Plusieurs vont même jusqu’à développer une foi presque aveugle en ces indicateurs de possession de rondelle au point d’en faire une quasi-science du hockey, comme si tout était quantifiable au hockey!

Or, le danger avec la vénération de ces stats est bien sûr de sombrer dans le scientisme le plus élémentaire qui ressemble à s’y méprendre à une nouvelle forme de religion où on aurait remplacé le vieux monsieur barbu par une série de chiffres et de pourcentages avec lesquels on pense pouvoir tout justifier et tout expliquer.

Or, lorsqu’on flirte avec le religieux sans faire preuve d’esprit critique – ce dernier point est important – les affres de la pensée unique et de l’intolérance ne sont jamais bien loin.

Tu ne défends pas ton point de vue et ton analyse en t’appuyant sur des stats en tout genre? Ta gueule le moron!, peut-on lire en substance assez souvent en guise de réponse sur certains sites où le tact et l’humilité viennent souvent en option.
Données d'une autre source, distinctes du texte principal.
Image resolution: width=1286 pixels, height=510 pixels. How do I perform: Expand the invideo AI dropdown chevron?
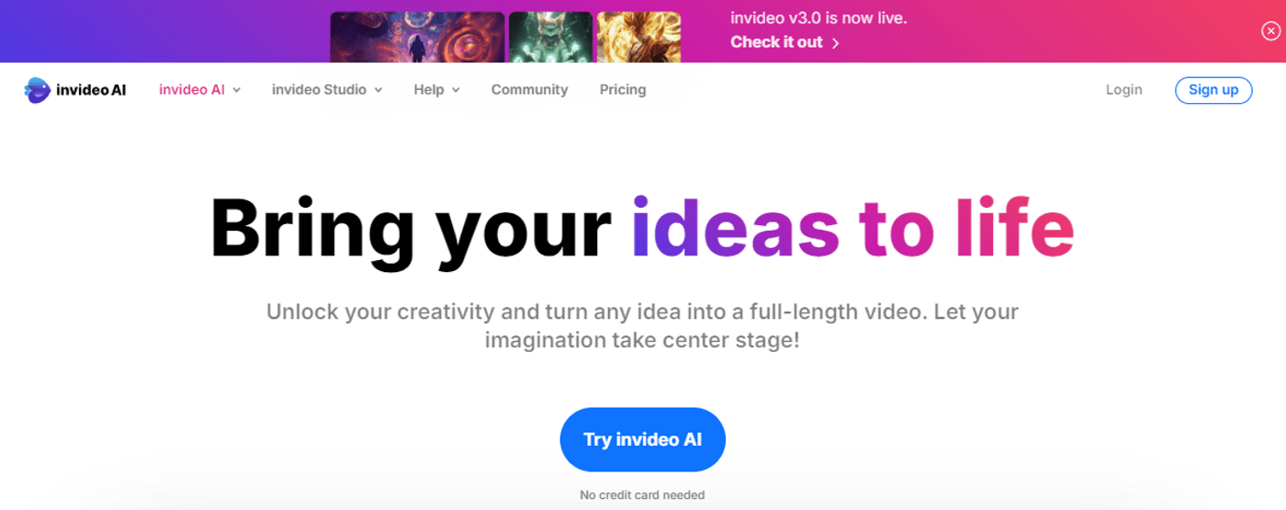pos(236,90)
Mais quelles sont donc les limites de ces statistiques que plusieurs disciples de la nouvelle science du hockey ne semblent pouvoir admettre qu’à grand mal?

Eh bien, c’est tout simplement qu’aussi révélateurs Corsi, Fenwick et autre fancys stats peuvent être, ils ne sont au final que de simples indicateurs offrant de nouvelles pistes d’analyse en mesurant des aspects spécifiques et quantifiables du hockey, au même titre que le font toujours les  buts, les passes, les points, les +/- et les mises en échecs.

Ils ont des limites qui leur sont propres comme n’importe quelle indicateurs. Ils ne peuvent à eux seuls donner le portrait global d’un joueur et ainsi empêcher tout débat sur tel ou tel athlète ou tel équipe. Le contraire serait pour le moins étonnant et très triste pour les amateurs de sport!

Que nous disent Corsi, Fenwick et cie sur le désir d’un athlète?

Peut-on quantifier le désir en pourcentage? Non.

Le talent? Non plus.

Le sens du jeu? Non.

La prise de décision? Encore non.

Peu importe les nouvelles stats qu’on inventera, l’évaluation d’un joueur de hockey ou d’un match de hockey ne pourra jamais être seulement que quantifiable. Elle ne pourra jamais être entièrement basée sur des chiffres. Une bonne analyse au hockey ou une bonne évaluation d’un joueur sera toujours à la fois basée sur du quantitatif et du qualitatif. On ne pourra jamais remplacer les évaluateurs de talent par des robots ou des ordinateurs.

Pour imager le propos à l’aide de deux films récents, Moneyball aura toujours besoin d’un Trouble with the curve pour remettre certaines choses en perspective. Des choses comme le talent, le désir, la qualité de l’effort, le caractère, le leadership, le sang froid, l’intelligence et le sens du jeu, la qualité de l’exécution et de la prise de décision.